First, the World Padel Tour has already visited the United States when Miami hosted an event on the 2022 calendar, setting a potential precedent for events in the near future. With an event like the WPT making its way to the US, it’s not unrealistic to expect that further attempts at getting events in the US will be made. It’s no secret that if the US latches on to a sport, it could explode from there, just look at a sport like pickle.

Further, as discussed in previous blogs, the Ultra Padel facility in Miami which is set to include a whopping 29 courts is going to be hosting PPL events this calendar year. With the intentions from founder Julian Wortelboer clear that Ultra Padel would host professional events, it’s encouraging to see the venue already delivering on that promise.

In addition, events such as the FIP Senior World Championships have already been held on American soil when Las Vegas hosted the prestigious tournament in 2023.

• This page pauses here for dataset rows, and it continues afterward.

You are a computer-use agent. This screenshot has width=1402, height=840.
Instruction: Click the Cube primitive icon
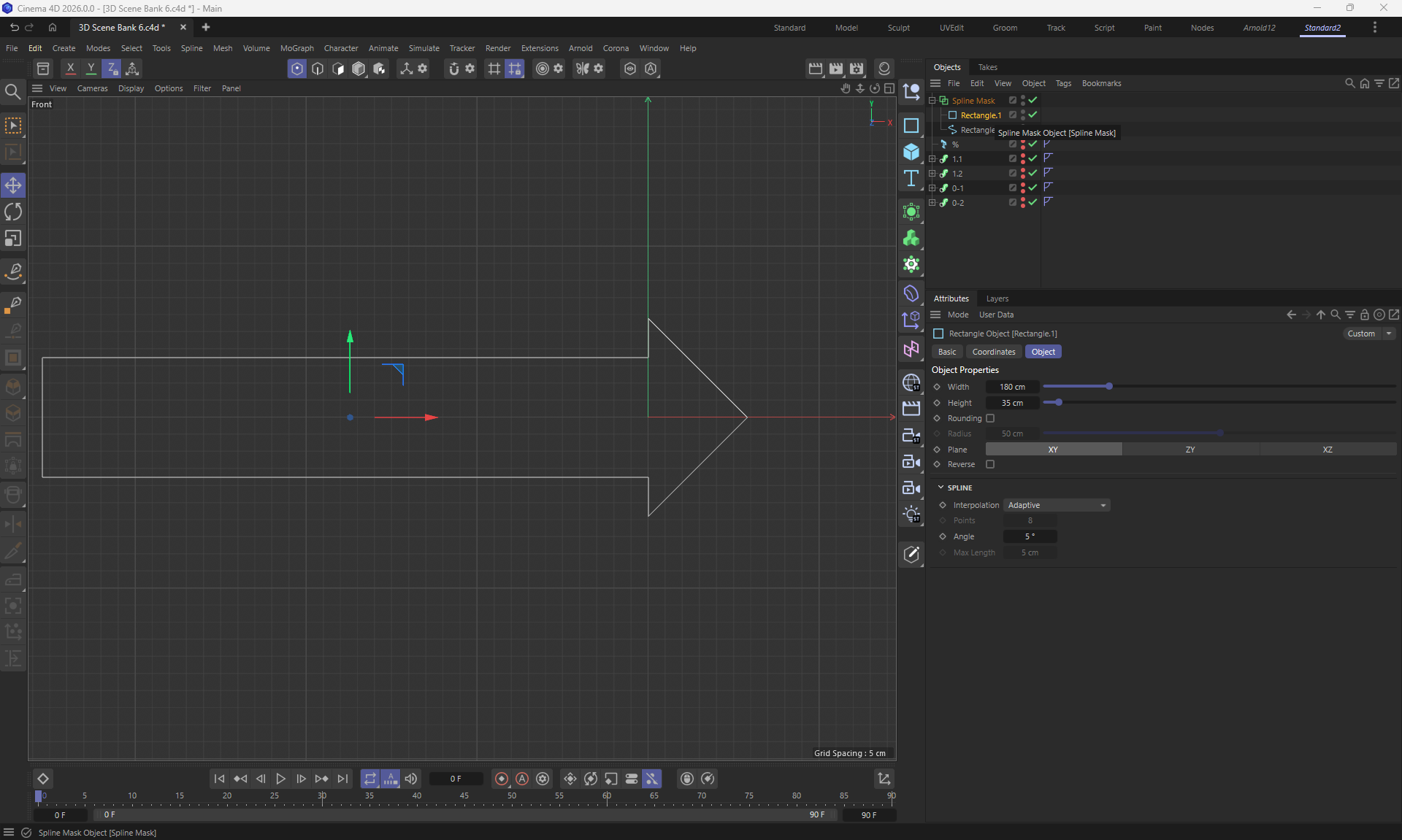(911, 152)
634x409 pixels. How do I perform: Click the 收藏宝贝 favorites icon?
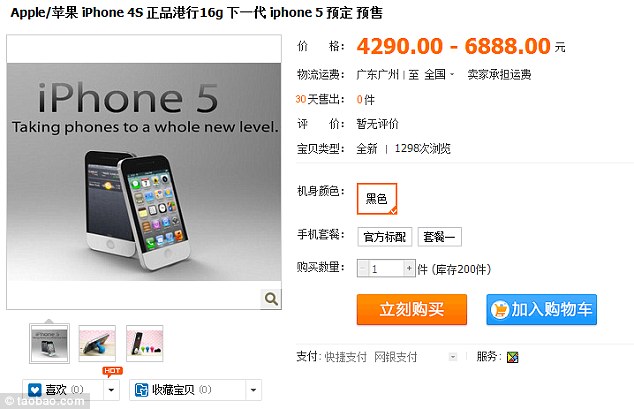pos(141,390)
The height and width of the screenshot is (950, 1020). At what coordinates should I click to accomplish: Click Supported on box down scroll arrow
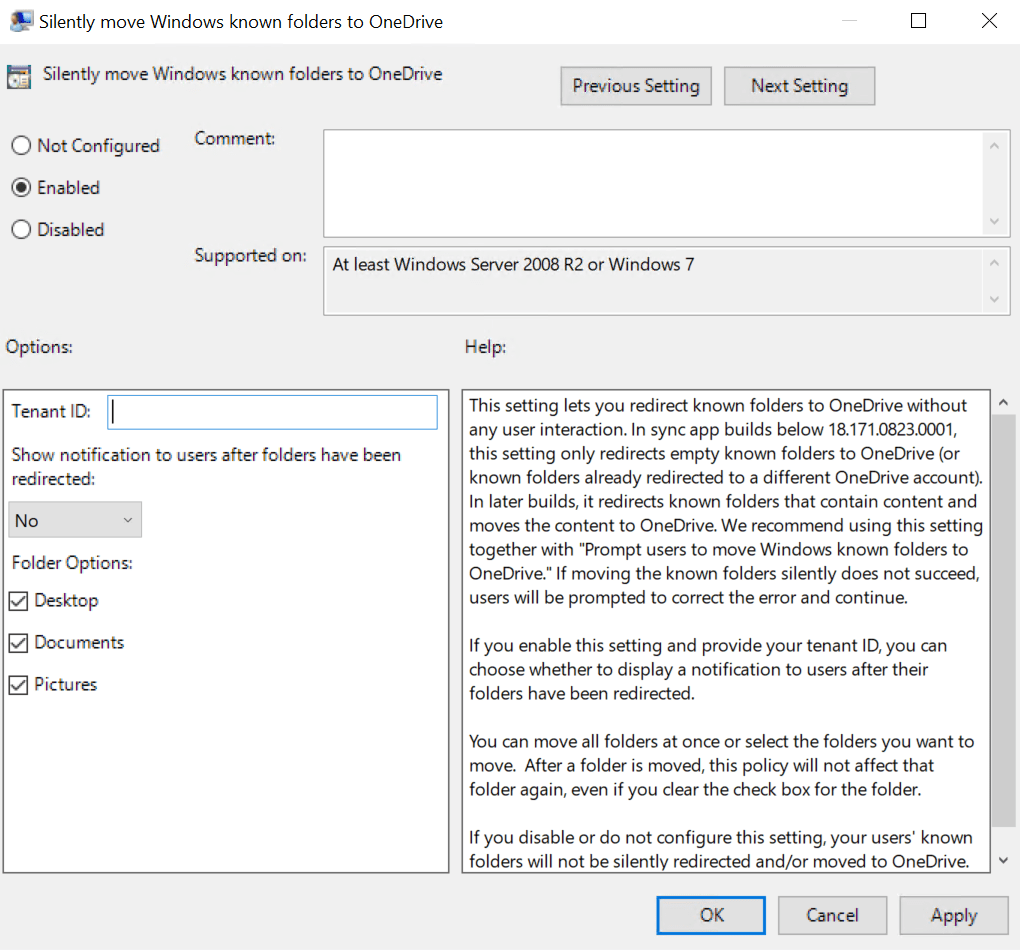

Across these events and combined with the sporting culture in the United States, there are plenty of reasons to be optimistic about the professional padel scene in the US.

3. Is hosting the Hexagon Cup a possibility?

Another intriguing proposition for the professional padel scene in the United States is potentially hosting the Hexagon Cup. The Hexagon Cup was recently introduced as a new alternative to the traditional ranking system present in most racquet sports. The tournament sees six teams compete, made up of three couples each. The pairs are made up of one male, one female, and one future star. Within the latter, the player cannot be over 22 years old and can’t be in the top 50.

The goal of the Hexagon Cup is to achieve a dynamic similar to that of the Laver Cup which has also been recently introduced in tennis. The unique style of this tournament is meant to increase visibility and entertainment value for both existing fans of the sport and new fans who will be introduced to the game after watching.

The Hexagon Cup is a fascinating concept that will no doubt grab the attention of viewers, and it may be the perfect product to try and sell to an American audience. If the US were able to host the Hexagon Cup, it could massively benefit the global game of padel as well as the professional scene.

However, there is the question of whether enough interest in padel currently exists in America to warrant hosting the Hexagon Cup. While it is an exciting prospect, organizers may well favor more established padel locations such as in South America or Europe to host the event. It could be a bit of a risk for the organizers, but hosting the event in the US could have a huge long-term impact on the sport.

4. What does the future hold?

Among the biggest challenges facing the US padel scene as discussed in a previous blog, limited awareness remains one of the biggest. While tours such as the PPL and the prospect of hosting The Hexagon Cup represent the potential for the pro scene in the US, there is still a way to go before there is awareness of the sport in the US for those opportunities to be realized.

In the short term, more investment is needed in a variety of different avenues for padel to truly break through into America. Once that happens, the professional scene can be maximized and the sport can be taken to the next level.

One form of investment that will indirectly increase awareness of padel in the US is Premier Padel’s recent partnership with Red Bull. The Red Bull brand is massive in America, and those who follow the brand will undoubtedly be introduced to the sport through increased coverage of the world’s biggest professional tour.


The current professional padel scene is still in its early stages, but the Pro Padel League is a great starting point for pro padel in the US. Between increasing investment and additional players, the PPL could be just the start of a flourishing professional scene in America.

Further, new opportunities such as hosting The Hexagon Cup remain legitimate possibilities for the US professional scene to grow quite quickly. However, as discussed previously, the US must tackle its awareness issue first and foremost before the professional scene can take off. This presents an interesting chicken and egg scenario as more awareness is needed to warrant these events, but these events drive awareness themselves.